Non è mai esplicitata nella mente la parola ‘musical’ ma rimane sempre appena dietro il sipario delle sensazioni, che sono molte e tutte intensissime. Anche tanti buoni sentimenti, dal rapporto tenerissimo con il padre adottivo sordo e anziano che tenta incessantemente di spingere Baby sulla retta via alla storia d’amore incredibilmente mai stucchevole tra Baby e Deborah. Il loro ghiaccio è rotto da un discorso su quante canzoni hanno nel titolo i rispettivi nomi ed è tutto tenerissimo, in un vortice passionale che li porterà su un binario citazionale di Bonnie & Clyde, sperando in un epilogo diverso.

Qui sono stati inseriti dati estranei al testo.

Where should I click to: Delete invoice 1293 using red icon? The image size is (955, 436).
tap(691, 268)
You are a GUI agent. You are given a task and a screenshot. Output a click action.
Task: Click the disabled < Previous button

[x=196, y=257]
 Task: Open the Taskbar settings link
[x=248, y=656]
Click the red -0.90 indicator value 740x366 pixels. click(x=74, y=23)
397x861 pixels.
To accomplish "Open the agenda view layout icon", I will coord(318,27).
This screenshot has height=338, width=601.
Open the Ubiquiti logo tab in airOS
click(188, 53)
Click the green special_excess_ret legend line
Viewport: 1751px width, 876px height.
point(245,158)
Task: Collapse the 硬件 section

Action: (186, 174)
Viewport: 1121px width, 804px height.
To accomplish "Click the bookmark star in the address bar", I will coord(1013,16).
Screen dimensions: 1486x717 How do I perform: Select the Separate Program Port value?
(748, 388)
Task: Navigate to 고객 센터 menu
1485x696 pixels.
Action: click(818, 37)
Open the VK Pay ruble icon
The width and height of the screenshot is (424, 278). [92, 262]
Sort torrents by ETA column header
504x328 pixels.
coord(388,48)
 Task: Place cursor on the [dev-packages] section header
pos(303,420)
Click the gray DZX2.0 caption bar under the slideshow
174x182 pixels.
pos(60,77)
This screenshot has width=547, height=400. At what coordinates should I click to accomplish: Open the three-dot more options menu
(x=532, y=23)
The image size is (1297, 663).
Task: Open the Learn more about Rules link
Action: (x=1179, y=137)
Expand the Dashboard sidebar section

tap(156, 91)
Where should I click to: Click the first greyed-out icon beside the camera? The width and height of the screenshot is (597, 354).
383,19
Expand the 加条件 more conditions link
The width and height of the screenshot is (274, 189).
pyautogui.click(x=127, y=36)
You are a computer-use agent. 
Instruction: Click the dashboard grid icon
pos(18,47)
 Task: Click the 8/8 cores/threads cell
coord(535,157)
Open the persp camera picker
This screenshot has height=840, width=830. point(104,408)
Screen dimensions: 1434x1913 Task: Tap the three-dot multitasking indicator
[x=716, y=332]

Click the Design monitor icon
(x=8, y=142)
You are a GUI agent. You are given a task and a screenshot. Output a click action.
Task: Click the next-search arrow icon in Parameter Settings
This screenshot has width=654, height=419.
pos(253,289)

Sempre con la musica nelle orecchie seguiremo il taciturno Baby in questa parabola di redenzione che ci porterà a conoscere personaggi incredibili, dall’enigmatico Doc (Kevin Spacey) al dir poco sopra le righe Pazzo (Jamie Foxx) all’esplosivo Buddy (Jon Hamm, e perché cavolo non lavora di più? Eccezionale in “Mad Men” e “Black Mirror”) e le sue gesta di criminale gentiluomo ci conquisteranno nel profondo. Ansel Elgort è bravissimo nel seguire ogni passo musicale con una gestualità del corpo perfetta, dai passi di danza alle smorfie facciali, seguendo un mood caratteriale che non vede l’uso della parola come canale comunicativo principale.

Musica esplosiva, suadente, lenta e romantica, c’è tutto nella colonna sonora di “Baby Driver” di Edgar Wright (“Scott Pilgrim”, “Hot Fuzz”) provare per credere. Eccezionale “Debra” di un Beck che si veste da Marvin Gaye, il ritmo dei Jon Spencer Blues Explosion, la classe di Ennio Morricone, della Steve Miller Band, dei T-Rex e tante altre canzoni che probabilmente non conoscete ma di cui non potrete più fare a meno.
Tutti abbiamo un fastidioso fischio interno da zittire con tanta musica e tutte le nostre vite hanno bisogno di una colonna sonora in tutte le sue sfaccettature, amorose e tragiche. Non resta che seguire il ritmo e premere play.